*WHAT THE TASK ASKS*
Starting at the line that holds "Open the lambda", transcribe every line to the end of the data exactly; include no other lines.

*MATERIAL PROVIDED*
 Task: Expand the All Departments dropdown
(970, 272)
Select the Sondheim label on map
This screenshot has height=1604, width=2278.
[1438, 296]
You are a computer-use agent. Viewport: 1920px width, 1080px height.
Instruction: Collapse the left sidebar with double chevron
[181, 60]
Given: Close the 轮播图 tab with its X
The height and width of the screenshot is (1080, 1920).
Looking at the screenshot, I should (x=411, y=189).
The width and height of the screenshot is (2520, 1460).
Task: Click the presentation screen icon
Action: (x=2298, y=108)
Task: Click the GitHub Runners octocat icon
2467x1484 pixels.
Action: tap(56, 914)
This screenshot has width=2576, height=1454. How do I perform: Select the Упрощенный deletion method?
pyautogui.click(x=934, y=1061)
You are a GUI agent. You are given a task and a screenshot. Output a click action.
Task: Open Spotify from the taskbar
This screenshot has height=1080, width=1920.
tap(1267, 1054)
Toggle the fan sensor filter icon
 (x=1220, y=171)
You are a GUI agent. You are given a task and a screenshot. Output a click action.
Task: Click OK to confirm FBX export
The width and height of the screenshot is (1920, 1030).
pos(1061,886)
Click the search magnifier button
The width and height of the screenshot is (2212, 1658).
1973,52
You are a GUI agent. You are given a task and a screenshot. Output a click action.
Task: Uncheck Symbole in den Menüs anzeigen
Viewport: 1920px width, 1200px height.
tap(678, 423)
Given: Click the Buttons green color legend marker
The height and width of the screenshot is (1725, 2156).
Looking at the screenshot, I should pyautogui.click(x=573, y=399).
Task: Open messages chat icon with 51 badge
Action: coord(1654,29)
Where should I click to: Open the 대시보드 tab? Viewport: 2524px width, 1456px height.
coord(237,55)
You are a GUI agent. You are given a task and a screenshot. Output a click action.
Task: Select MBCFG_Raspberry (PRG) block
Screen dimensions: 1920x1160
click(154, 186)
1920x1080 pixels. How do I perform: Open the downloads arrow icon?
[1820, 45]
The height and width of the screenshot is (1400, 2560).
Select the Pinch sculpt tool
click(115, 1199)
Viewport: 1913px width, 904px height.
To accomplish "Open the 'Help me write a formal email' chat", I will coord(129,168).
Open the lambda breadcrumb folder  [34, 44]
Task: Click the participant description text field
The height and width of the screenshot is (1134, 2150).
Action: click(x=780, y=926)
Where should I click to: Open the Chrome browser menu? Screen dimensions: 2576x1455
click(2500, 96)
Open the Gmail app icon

*ANSWER BELOW*
Open the lambda breadcrumb folder  [34, 44]
Task: Click the participant description text field
The height and width of the screenshot is (1134, 2150).
Action: click(x=780, y=926)
Where should I click to: Open the Chrome browser menu? Screen dimensions: 2576x1455
click(2500, 96)
Open the Gmail app icon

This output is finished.